Dass Unternehmen pleite gehen können, wenn sie Mist bauen, ist
fundamentale Voraussetzung für einen funktionierenden Markt (für die
Volkswirte: ansonsten Moral-Hazard-Problem), daher sollte man
überlegen, ob der Interbankenhandel eingeschränkt werden sollte. Eine Bank
sollte in erster Linie aus selbst generierten Einlagen Kredite vergeben. Kurzfristige Überschüsse oder
Defizite können über die Zentralbanken laufen.
-
Die Finanzmärkte leben von dem Vertrauen, dass die Anleger
ihr Geld zurück bekommen. Auch hier kann es zu einem Dominoeffekt kommen,
wenn eine größere Bank in Insolvenz geht. Dann helfen auch keine
Einlagensicherungsfonds, wenn dadurch das Vertrauen insgesamt verloren geht,
weil der Großteil der Einlagen wieder als Kredite
vergeben wurde.
Um das Vertrauen aufrecht zu erhalten muss heute der Staat die Einlagen
garantieren - wie geschehen. Durch weniger Interbankenhandel und
größenabhängigem Eigenkapitalvorschriften (je größer eine Bank desto
mehr Eigenkapital muss sie haben) kann Vertrauen wachsen, dass Probleme bei
einer Bank nicht auf Andere überschwappen.
-
Das Rating für Finanzmarktprodukte muss von unabhängiger
staatlicher Seite aus erfolgen.
Funktionierende Finanzmärkte sind einerseits Voraussetzung
für Prosperität aber andererseits auch besonders fragil (s.o.). Daher werden
die Finanzmärkte in allen entwickelten Ländern relativ stark reguliert. Die Globalisierungsfalle
hat jedoch dazu geführt, dass die Regulierung nicht mehr funktioniert, da ein
Wettbewerb der weniger strengen Regulierung statt gefunden hat. Hier müssen
sich die Staaten die Gestaltungsmacht zurück erobern durch internationale
Kooperation.
Leider wird zur Zeit nur auf die Bankmanager eingeschlagen. Sie waren zu gierig.

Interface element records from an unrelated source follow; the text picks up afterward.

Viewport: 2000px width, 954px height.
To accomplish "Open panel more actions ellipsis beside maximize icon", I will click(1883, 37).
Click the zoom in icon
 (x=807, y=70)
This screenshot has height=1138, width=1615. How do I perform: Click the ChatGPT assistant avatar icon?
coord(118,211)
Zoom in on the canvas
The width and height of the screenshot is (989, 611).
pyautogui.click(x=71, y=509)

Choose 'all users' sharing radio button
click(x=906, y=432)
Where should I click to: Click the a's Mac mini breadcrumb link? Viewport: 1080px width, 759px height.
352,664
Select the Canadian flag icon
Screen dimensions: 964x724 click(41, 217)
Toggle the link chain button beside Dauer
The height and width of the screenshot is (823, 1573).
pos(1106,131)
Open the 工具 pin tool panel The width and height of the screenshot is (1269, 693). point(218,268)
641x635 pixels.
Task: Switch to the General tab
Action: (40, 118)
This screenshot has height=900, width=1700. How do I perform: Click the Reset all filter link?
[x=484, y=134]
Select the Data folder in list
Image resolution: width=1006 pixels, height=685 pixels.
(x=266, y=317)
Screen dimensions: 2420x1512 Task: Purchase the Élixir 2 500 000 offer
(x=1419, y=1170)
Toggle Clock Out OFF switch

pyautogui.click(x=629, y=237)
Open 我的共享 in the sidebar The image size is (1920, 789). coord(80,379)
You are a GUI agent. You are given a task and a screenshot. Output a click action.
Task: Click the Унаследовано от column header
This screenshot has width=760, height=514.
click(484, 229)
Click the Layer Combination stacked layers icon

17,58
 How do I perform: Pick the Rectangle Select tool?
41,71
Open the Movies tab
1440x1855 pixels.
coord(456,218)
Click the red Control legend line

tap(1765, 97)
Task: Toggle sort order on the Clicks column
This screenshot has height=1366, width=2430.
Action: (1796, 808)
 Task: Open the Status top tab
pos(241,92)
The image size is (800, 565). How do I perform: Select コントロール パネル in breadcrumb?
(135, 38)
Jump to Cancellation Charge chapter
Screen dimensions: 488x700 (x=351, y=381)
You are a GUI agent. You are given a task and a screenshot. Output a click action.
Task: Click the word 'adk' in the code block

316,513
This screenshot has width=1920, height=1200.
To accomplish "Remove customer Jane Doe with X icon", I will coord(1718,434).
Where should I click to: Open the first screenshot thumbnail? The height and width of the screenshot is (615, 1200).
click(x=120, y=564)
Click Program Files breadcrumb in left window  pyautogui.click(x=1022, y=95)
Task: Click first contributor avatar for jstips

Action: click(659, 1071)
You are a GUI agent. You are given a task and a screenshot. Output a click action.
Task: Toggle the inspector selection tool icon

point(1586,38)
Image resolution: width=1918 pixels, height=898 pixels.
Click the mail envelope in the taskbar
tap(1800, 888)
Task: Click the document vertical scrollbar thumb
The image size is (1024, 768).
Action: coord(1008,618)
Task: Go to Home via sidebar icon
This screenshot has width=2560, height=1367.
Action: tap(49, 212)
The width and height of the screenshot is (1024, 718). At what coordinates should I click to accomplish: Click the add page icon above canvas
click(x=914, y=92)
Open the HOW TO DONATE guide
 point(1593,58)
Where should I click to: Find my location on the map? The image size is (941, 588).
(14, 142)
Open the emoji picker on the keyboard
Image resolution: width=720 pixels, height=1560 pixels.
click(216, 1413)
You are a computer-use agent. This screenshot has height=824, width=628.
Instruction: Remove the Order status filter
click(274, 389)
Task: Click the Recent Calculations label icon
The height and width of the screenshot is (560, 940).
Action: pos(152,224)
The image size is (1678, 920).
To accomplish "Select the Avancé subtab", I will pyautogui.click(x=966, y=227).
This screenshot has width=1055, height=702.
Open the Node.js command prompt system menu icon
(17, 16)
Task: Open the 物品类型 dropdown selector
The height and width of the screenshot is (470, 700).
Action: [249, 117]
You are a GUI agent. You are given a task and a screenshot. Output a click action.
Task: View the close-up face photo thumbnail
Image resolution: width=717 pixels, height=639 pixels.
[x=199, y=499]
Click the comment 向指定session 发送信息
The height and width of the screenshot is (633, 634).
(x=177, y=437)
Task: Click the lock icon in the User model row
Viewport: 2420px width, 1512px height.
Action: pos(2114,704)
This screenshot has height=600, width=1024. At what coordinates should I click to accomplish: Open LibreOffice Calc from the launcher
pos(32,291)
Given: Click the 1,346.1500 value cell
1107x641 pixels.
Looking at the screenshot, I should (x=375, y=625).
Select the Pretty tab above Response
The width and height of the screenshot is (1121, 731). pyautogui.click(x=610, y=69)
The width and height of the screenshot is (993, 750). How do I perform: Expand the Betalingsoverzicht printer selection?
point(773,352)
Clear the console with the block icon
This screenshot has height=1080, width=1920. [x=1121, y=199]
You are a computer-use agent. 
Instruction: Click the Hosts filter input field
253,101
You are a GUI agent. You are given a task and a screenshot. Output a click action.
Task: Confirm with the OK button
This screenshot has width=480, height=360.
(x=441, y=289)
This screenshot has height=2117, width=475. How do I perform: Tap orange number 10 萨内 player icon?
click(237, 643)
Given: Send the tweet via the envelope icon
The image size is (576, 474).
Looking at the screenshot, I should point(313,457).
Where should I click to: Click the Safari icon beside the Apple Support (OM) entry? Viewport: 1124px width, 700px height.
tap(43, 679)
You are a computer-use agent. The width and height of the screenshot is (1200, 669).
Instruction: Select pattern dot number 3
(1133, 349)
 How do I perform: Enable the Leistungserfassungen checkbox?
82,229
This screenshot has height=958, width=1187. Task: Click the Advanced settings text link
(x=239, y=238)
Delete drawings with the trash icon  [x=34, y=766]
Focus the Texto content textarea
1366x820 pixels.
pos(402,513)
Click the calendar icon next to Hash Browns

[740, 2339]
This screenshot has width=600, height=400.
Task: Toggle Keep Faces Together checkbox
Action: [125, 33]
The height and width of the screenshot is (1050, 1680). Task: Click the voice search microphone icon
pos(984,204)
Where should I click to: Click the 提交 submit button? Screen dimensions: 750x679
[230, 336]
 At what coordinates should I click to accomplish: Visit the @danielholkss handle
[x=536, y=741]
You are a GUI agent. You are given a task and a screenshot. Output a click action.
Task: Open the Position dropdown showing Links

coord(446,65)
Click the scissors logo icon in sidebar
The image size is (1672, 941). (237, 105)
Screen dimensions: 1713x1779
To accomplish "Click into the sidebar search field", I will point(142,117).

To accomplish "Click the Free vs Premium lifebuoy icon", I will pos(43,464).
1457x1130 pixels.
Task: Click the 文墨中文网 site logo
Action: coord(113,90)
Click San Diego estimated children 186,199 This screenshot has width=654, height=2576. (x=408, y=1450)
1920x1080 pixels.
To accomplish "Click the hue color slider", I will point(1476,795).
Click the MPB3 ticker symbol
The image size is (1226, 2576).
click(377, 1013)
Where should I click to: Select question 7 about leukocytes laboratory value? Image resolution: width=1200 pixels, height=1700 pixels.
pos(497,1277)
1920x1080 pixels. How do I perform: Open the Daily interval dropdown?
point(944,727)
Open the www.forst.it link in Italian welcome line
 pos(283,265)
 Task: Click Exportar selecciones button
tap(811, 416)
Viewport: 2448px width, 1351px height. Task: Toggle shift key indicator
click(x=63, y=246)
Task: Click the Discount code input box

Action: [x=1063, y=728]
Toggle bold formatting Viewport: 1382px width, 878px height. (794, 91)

Dass die Akteure gierig sind. sollte uns aber nicht überraschen. Das ist
so als wenn man Schweinen vorwirft, dass sie sich im Dreck suhlen (ich wollte
jetzt Bankmanager aber nicht mit Schweinen vergleichen). Es ist
Aufgabe der Politik die Rahmenbedingungen so zu gestalten, dass Gier
(Egoismus) zu einem gesamtwirtschaftlichen Vorteil wird. Funktionierende Märkte
haben gerade diese Eigenschaft (s. Adam Smith's Unsichtbare Hand). Es ist aber die originäre
Aufgabe der Politik dafür zu sorgen, dass Märkte funktionieren. Jeder
Politiker sollte zum Beispiel hellhörig werden, wenn auf einem Markt
zweistellige Eigenkapitalrenditen erwirtschaftet werden. Entweder fehlt es an
Wettbewerb oder eine Spekulationsblase ist am entstehen.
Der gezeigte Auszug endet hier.